Canonical form, equivalence, one-to-one.
Make equal data elements identical by choosing one preferred version, based on relevant distinctions only.
A set of data elements, one of them selected as normalized.
- Avoid ambiguity, redundancy and inconsistencies.
- Group multiple data elements with same characteristics.
- Avoid derivation and garbage in the data to be normalized.
- Define normalization rules in a schema.
- Database normalization is recommended to avoid redundancy and inconsistencies.
- Unicode defines several normalization forms (NFD, NFC, NFKD, NFKC).
- XML Schema Datatypes have a canonical lexical representation to establish a one-to-one mapping between value space and literal representations. For instance the boolean value false can be represented as
falsebut the latter is the canonical, normalized form.
- Approximate data types use a finite (or denumerable infinite) number of distinct values to represent an infinite number of values. The approximation normalizes the infinite set by mapping multiple values to one.
- Whitespace normalization replaces multiple and different whitespace characters by one simple whitespace character.
- An ISBN can have multiple forms (with or without hyphen, or space, as ISBN-10 or ISBN-13 etc.).
- Normalization depends on uniquely identifiable entities but an identifier or label is often missing.
- Normalization concentrates on the relevant aspects of a data element. It requires to define what variants are considered equivalent and what makes a difference. All these properties, however, may depend on context.
- Normalizing graph structures can be very hard both computationally and practically.
- Ordered values (numbers, coordinates…) can be treated as equal if they have a low distance, but they cannot be normalized because distance is not a transitive function.
- Despite its theoretical importance, for instance in database theory, normalization in practice is often applied incompletely or not at all.
- related patterns
- Normalization groups data elements based on sameness of their characteristic properties. More general methods of grouping are examples of the container pattern.
- Every normalization defines an identifier (the reverse does not apply).

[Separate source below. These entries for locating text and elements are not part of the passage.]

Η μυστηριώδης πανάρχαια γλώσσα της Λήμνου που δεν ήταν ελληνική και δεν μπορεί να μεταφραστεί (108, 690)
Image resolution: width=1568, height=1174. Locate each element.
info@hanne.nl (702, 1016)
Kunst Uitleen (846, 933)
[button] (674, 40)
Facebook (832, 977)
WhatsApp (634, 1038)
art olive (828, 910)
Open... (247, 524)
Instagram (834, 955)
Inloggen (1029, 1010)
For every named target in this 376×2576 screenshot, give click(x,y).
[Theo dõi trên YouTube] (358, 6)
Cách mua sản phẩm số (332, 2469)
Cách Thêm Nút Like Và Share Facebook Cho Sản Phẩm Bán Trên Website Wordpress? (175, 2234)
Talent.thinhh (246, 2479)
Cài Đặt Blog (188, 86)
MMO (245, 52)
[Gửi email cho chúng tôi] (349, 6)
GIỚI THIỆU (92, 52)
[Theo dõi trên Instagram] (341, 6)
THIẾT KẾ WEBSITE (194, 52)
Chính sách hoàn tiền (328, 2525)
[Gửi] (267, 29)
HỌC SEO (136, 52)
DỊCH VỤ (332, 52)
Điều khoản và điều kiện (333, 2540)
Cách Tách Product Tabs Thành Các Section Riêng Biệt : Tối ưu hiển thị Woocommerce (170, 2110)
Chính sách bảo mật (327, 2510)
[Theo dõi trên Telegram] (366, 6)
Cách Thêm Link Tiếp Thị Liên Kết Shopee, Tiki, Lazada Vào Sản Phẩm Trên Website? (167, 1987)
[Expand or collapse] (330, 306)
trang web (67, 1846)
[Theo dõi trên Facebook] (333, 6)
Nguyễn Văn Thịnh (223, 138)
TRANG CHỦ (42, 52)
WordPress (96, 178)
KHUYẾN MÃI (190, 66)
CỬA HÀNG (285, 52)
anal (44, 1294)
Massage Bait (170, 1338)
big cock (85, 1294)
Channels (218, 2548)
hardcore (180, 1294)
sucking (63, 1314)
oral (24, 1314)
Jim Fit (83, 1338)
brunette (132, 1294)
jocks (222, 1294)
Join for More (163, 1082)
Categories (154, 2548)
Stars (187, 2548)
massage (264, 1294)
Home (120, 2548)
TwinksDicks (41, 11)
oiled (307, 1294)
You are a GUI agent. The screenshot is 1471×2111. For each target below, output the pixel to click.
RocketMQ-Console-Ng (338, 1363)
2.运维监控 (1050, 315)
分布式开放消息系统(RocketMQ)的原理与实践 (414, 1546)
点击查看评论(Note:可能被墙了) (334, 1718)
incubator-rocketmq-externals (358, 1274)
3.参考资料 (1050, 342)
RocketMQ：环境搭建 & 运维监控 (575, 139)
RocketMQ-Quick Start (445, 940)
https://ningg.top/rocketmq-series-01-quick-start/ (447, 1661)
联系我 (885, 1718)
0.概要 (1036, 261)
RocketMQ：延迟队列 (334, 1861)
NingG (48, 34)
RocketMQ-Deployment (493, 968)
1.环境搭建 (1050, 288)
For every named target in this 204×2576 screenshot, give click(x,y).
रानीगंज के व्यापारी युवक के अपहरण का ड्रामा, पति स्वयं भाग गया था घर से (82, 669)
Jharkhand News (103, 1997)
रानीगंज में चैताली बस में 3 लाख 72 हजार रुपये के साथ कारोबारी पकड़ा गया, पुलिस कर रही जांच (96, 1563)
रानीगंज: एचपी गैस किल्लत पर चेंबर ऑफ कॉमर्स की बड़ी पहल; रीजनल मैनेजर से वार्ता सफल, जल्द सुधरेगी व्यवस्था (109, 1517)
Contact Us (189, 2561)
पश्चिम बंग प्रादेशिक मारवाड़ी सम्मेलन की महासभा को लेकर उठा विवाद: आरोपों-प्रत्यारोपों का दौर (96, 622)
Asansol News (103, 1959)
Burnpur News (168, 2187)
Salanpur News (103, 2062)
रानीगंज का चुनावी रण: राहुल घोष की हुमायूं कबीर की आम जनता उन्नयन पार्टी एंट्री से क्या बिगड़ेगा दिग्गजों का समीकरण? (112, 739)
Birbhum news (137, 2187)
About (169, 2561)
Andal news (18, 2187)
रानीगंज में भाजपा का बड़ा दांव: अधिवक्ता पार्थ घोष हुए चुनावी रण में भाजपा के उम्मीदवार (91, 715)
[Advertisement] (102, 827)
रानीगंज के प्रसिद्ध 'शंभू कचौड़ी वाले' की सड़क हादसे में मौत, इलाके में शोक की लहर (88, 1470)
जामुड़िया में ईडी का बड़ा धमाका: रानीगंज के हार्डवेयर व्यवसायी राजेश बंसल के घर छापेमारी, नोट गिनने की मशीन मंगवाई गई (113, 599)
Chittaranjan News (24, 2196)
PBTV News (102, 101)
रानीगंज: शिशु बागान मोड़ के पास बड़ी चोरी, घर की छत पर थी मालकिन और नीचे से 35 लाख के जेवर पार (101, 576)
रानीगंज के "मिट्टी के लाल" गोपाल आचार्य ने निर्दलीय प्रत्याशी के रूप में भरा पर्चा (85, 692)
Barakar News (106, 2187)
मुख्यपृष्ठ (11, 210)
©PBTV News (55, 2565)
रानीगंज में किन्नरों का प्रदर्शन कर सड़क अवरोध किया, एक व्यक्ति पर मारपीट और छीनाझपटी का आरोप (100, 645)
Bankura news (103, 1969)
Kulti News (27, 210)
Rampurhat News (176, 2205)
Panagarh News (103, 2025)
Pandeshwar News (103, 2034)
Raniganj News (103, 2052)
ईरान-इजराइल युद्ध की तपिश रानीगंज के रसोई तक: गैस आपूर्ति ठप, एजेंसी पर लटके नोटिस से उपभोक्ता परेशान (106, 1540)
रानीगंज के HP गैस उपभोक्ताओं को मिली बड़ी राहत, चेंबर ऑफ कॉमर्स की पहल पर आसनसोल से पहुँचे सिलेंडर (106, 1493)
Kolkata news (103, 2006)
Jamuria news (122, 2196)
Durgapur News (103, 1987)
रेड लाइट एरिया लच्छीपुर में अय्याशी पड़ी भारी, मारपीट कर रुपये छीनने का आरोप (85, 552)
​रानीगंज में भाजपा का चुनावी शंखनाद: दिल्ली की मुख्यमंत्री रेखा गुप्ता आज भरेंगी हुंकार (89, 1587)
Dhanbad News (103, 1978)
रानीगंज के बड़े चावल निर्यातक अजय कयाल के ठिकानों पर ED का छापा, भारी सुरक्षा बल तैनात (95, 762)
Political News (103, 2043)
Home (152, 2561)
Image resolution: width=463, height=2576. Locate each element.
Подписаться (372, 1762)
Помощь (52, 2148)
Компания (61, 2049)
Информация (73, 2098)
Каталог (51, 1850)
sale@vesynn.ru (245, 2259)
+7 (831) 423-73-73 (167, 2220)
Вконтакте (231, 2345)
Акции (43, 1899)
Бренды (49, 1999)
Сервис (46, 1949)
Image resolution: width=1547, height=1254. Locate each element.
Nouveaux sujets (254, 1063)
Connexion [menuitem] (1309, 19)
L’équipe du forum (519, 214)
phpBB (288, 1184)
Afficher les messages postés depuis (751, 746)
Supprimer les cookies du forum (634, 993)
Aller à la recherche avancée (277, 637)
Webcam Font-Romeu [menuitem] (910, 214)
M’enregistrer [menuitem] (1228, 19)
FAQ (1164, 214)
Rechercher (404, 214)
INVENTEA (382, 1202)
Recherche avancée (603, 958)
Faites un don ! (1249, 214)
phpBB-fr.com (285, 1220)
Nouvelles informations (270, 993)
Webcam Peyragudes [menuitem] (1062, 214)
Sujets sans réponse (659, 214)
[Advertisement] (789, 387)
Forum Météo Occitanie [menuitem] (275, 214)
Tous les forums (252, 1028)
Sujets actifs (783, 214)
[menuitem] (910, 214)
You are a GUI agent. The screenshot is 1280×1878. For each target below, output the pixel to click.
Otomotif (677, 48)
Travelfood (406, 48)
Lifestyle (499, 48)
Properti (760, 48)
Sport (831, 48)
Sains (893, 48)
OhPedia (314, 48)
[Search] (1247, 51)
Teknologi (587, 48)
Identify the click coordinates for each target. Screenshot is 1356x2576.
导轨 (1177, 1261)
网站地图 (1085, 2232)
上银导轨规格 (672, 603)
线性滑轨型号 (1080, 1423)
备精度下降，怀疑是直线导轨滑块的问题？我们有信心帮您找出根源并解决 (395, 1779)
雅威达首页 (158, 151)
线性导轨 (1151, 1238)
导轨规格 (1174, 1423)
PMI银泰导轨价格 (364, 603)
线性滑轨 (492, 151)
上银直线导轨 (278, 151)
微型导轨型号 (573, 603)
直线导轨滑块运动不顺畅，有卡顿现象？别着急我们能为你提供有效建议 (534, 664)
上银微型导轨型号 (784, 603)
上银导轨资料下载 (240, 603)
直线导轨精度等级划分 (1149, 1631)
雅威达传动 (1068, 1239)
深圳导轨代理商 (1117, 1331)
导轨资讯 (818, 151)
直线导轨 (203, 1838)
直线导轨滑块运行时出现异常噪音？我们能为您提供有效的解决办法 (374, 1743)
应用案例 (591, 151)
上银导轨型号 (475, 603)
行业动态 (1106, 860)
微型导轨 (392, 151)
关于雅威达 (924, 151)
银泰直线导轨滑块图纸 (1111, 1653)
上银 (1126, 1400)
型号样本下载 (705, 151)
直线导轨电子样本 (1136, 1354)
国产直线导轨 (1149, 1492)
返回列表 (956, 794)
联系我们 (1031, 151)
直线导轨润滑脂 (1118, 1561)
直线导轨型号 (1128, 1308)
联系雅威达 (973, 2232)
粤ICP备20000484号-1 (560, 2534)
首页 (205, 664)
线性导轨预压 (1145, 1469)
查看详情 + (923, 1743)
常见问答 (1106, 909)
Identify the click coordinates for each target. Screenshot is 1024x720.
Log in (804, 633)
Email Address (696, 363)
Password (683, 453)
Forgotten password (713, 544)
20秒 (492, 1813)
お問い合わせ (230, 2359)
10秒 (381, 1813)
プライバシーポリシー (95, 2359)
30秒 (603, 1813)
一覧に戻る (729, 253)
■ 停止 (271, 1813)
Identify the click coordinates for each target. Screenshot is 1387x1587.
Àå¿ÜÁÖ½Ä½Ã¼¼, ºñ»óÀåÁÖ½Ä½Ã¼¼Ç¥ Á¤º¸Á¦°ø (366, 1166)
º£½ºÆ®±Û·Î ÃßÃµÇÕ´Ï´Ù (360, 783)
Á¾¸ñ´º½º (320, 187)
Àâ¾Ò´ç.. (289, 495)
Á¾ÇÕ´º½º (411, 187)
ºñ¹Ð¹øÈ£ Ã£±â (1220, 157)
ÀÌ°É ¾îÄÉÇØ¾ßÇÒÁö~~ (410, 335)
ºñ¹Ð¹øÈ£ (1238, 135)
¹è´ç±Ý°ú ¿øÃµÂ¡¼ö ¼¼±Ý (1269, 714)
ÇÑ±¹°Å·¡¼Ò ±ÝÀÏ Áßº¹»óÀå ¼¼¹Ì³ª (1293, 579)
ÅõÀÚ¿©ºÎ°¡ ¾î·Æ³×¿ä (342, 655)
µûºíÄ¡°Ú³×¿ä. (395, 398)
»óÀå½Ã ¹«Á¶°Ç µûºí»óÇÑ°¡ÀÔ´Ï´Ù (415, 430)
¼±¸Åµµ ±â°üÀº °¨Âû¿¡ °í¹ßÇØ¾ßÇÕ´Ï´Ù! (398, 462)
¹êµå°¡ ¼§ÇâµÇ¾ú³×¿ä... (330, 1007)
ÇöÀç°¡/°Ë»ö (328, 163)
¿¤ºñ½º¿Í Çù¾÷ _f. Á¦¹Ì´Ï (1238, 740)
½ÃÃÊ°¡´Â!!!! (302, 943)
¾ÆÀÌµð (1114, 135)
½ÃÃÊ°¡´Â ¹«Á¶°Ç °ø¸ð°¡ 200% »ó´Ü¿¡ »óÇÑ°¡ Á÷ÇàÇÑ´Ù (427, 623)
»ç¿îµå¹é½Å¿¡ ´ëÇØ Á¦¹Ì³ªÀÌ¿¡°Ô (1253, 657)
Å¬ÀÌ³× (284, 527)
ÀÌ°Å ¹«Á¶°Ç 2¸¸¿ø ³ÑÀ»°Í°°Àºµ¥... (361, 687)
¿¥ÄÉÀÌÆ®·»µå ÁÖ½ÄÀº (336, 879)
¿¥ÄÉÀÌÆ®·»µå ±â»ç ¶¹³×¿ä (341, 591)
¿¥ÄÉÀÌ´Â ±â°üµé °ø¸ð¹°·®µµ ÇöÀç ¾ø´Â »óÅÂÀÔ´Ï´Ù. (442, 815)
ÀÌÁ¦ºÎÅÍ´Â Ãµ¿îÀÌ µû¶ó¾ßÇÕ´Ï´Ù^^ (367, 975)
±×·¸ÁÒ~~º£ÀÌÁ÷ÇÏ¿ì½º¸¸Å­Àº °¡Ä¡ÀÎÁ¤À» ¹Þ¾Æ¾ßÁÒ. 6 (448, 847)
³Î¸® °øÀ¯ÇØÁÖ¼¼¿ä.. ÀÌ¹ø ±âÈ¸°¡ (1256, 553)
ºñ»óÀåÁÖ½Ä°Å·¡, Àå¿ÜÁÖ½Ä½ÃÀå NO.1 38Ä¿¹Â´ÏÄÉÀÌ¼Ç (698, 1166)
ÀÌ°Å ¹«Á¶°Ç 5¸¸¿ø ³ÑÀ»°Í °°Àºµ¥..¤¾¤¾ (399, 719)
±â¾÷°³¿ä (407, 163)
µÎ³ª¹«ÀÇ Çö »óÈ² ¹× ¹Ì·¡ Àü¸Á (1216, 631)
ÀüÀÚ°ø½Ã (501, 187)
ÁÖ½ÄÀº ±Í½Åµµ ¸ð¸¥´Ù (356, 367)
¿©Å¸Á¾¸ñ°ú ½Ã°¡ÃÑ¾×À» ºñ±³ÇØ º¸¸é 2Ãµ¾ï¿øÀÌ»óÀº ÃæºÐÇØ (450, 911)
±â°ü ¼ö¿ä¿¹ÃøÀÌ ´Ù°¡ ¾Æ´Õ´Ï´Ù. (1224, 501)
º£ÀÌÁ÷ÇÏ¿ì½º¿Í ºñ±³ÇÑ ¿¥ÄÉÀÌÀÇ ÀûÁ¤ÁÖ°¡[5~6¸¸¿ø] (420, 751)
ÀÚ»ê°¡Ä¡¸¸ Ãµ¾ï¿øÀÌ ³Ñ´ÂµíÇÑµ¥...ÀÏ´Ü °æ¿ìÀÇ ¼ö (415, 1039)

- Normalization may also be virtual, resulting in the void pattern. For instance in some file systems file names are case insensitive but case preserving, so the normalized file name is not given directly.
- implied patterns
Every normalization implies a form of encoding, as data elements can be encoded by the form they are normalized to. For instance XML documents are encoded by their document model, which gives a normalized form.